Bolsonaro fait appel de son assignation à résidence imposée par la Cour suprême
Bolsonaro fait appel de son assignation à résidence imposée par la Cour suprême

BRASILIA – L’ancien président brésilien Jair Bolsonaro a déposé un recours contre l’ordonnance de résidence surveillée prononcée à son encontre en début de semaine, selon un document consulté mercredi par l’agence Reuters. La mesure judiciaire a été décidée par le juge Alexandre de Moraes, membre influent de la Cour suprême, dans le cadre d’une enquête toujours en cours.

Lundi, Bolsonaro a été officiellement placé en résidence surveillée pour avoir enfreint des restrictions imposées par le même juge. Ces restrictions découlaient d’une enquête en lien avec des soupçons d’ingérence étrangère, notamment une tentative présumée de solliciter l’aide de l’actuel président américain Donald Trump dans une affaire judiciaire brésilienne.

Les avocats de Bolsonaro contestent cette décision, qu’ils jugent injustifiée et politiquement motivée.
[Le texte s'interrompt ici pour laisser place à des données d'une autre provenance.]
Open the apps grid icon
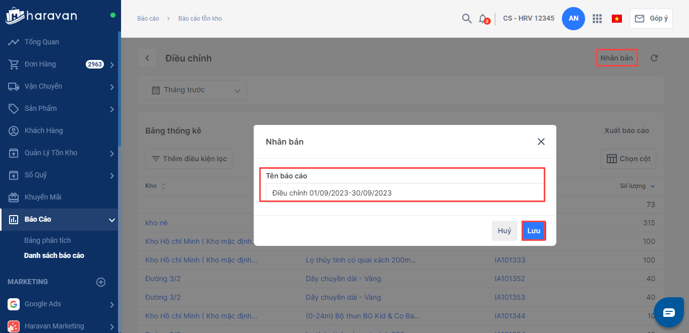The image size is (689, 333). click(597, 19)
Ils ont adressé un appel officiel à la Cour suprême afin d’annuler l’assignation à résidence, arguant notamment du caractère excessif de la mesure au regard des faits reprochés.

Cette décision judiciaire a déclenché une vague de protestations parmi les partisans de l’ancien président. À Brasilia, plusieurs alliés de Bolsonaro ont bloqué la reprise des travaux parlementaires à la Chambre des députés après la pause de mi-année, en guise de protestation contre ce qu’ils qualifient d’« acharnement judiciaire ».

Alexandre de Moraes est depuis plusieurs années au cœur d’une série d’enquêtes visant Bolsonaro et son entourage, en particulier sur des questions de désinformation, de tentative de saper les institutions démocratiques et de possible conspiration pour renverser les résultats de l’élection de 2022.

Alors que l’opposition continue de dénoncer une instrumentalisation de la justice, les institutions brésiliennes réaffirment leur volonté de garantir l’État de droit et de juger toute infraction, quelle que soit la stature politique de la personne concernée. Jair Bolsonaro, qui reste une figure centrale de la droite brésilienne, pourrait voir son avenir politique sérieusement compromis si la mesure venait à être confirmée.